Your reputation and freedom are on the line when facing criminal charges.
It is important to understand the legal process and to have a knowledgeable partner, fighting for you, and helping you through this challenging time. A good attorney is that partner for you; a friend to help you understand the process and all of the legal jargon, and an advocate for your freedom.
This is your first time in front of the judge. At your initial appearance you will be informed of the charges against you. It is also at this appearance that the judge will inform you of some of your basic rights including your right to an attorney.
At the arraignment the judge will consider your release if you have been in custody since your arrest. Finally, the judge will schedule your next court date at this time.
If you are charged with a misdemeanor, you will be arraigned (formally charged) at the initial appearance and given the opportunity to enter a plea (guilty, not guilty). However, if you are charged with a felony, you will not be arraigned until after a preliminary hearing has been held.
Release Pending Trial
No one wants to wait in jail for their court dates. However, sometimes the judge will determine this is in the best interest of all parties. A judge will look at several things when determining if you should be released pending trial including:
- Circumstances of the crime
- Your criminal history
- Your stability in the community (do you have a home, family, job)
- Safety of you, any alleged victims, or the community
What the judge is trying to determine when looking at these things is whether or not you are a flight risk. A flight risk is someone who the judge can’t trust to show up for future court dates. If the judge feels that you will return and not be a safety risk in the meantime, she may grant your release.
Own Recognizance (O.R.)
If you are released and do not have to give any money to the court, you are being released on your ‘own recognizance”. This simply means that the court trusts that you will return and releases you on that promise.
The court may decide that you can be released but only after a sum of money is put up along with your promise to return. A bond is this money. Once the bond amount is set it can typically be paid in cash, collateral, or with the help of a bail bondsman.
An experienced attorney can be successful in getting the court to reduce your bond amount.
Along with requiring your promise to return or money (in the case of a bond), the judge may also impose certain restrictions on your release. For example, you may be required to wear an ankle bracelet or be drug tested. Your failure to comply with these conditions could result in your re-arrest.
If you are charged with a felony, you have the right to a probable cause hearing. In the state of Arizona you can waive this right (you can elect not to have the probable cause hearing).
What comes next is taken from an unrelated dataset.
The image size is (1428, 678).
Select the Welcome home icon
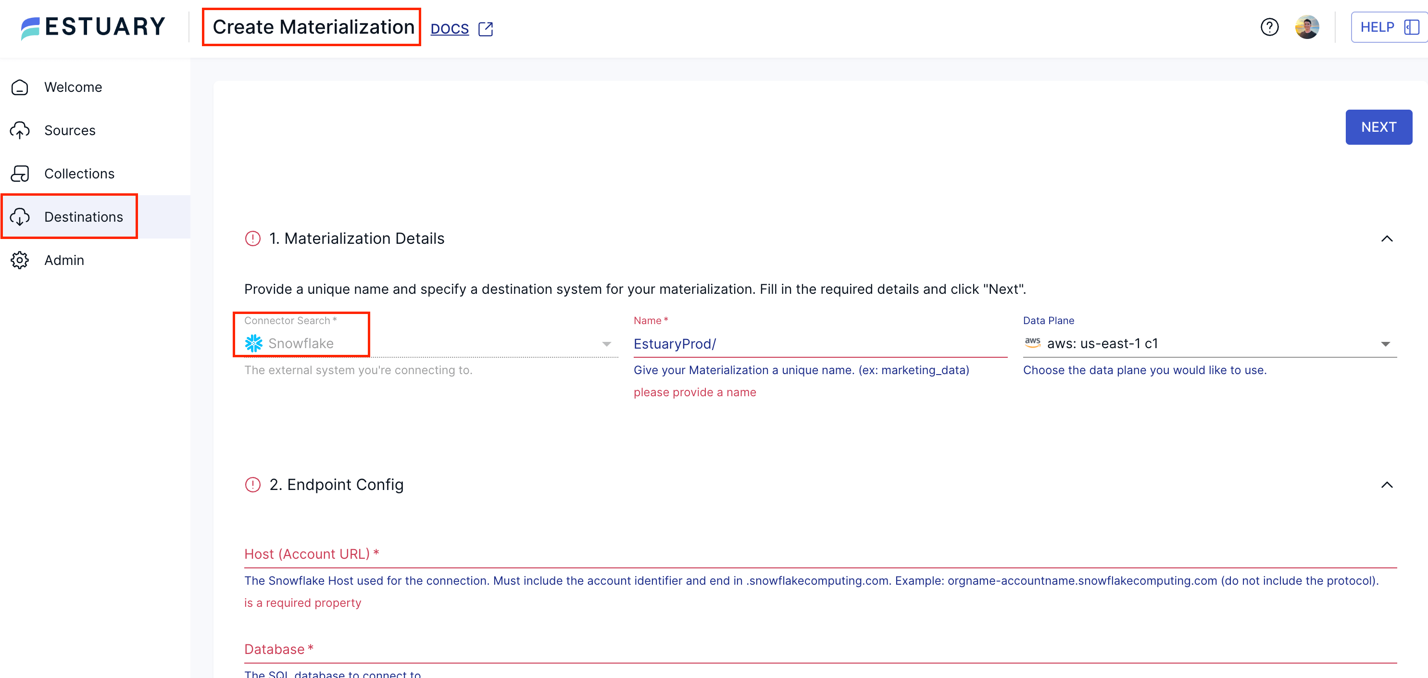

When deciding whether or not a waiver is in your best interest, a knowledgeable attorney is vital.
The purpose of the preliminary hearing is to establish to the court that there is sufficient probable cause to move your case to trial. The prosecution will have the burden of proving to the court that there is probable cause.
It is important to understand that at the preliminary hearing, the prosecution does not have to prove that you committed the crime, only that there is sufficient reason to believe that you did.
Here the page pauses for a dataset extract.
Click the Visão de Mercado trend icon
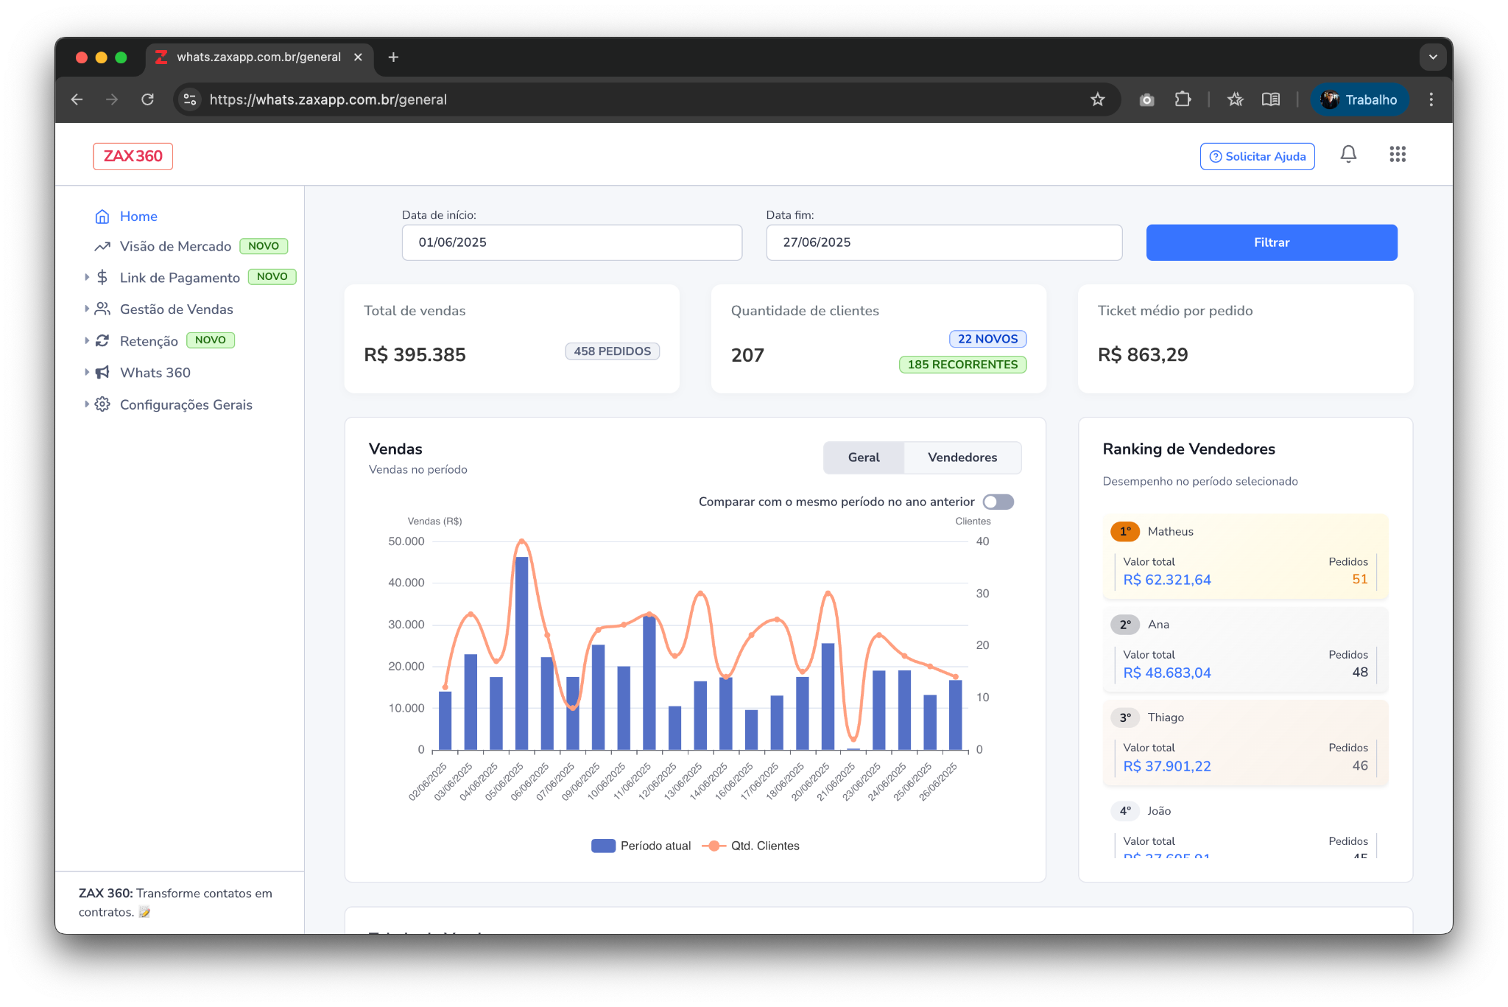 102,247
In some ways the preliminary hearing resembles a smaller version of a trial, with each side taking turns arguing their case. The difference is that the outcome will either be the setting of a trial date or the dismissing of your case.
A grand jury hearing has the same purpose as the preliminary hearing. In a grand jury proceeding the decision to send your case to trial will be decided by a panel of 9 rather than a single judge. These proceedings, unlike the preliminary hearing, are held in private with only the court officers, the grand jury panel, and you present.
Your attorney can also be present for the grand jury proceedings.
**Once it has been determined that sufficient probable cause exists to send your felony case to trial, you will be arraigned. This is where you will enter your plea of not guilty and a trial date may be set**
The prosecution wants to get a conviction or guilty plea in your case. In the interest of getting what they want they will offer you a plea deal. This simply means that they will do things like lower the charges or offer to make a more lenient sentencing recommendation to the judge, in exchange for a guilty plea from you.
The majority of criminal cases end in a plea bargain.
Sometimes it is in your best interest to take a plea agreement and not risk a conviction. In other situations your attorney may think you have a good chance at trial. Only an experienced attorney can help you make this decision.
If and when your case finally makes it to trial, it will follow a set routine. Trials are known as an “adversarial process” where one side argues against the other, each trying to prove their case. It is the responsibility of the prosecution to prove “beyond a reasonable doubt” that you committed the crime you are charged with.
Your attorney must show the court that doubt exists as to your guilt.
Your case will go through three distinct stages: opening statements, presentation of evidence, and closing arguments. In each of these stages, the defense and prosecution will take turns until each feels satisfied that they have said all that needs to be said.
In the case of a jury trial, the judge will instruct the jury after closing arguments and the jury will retire to deliberate. If the jury comes back with a “not guilty” verdict, your time in the criminal justice system will have come to an end. If, however, they decide you are guilty of the crime, the judge will set a sentencing date.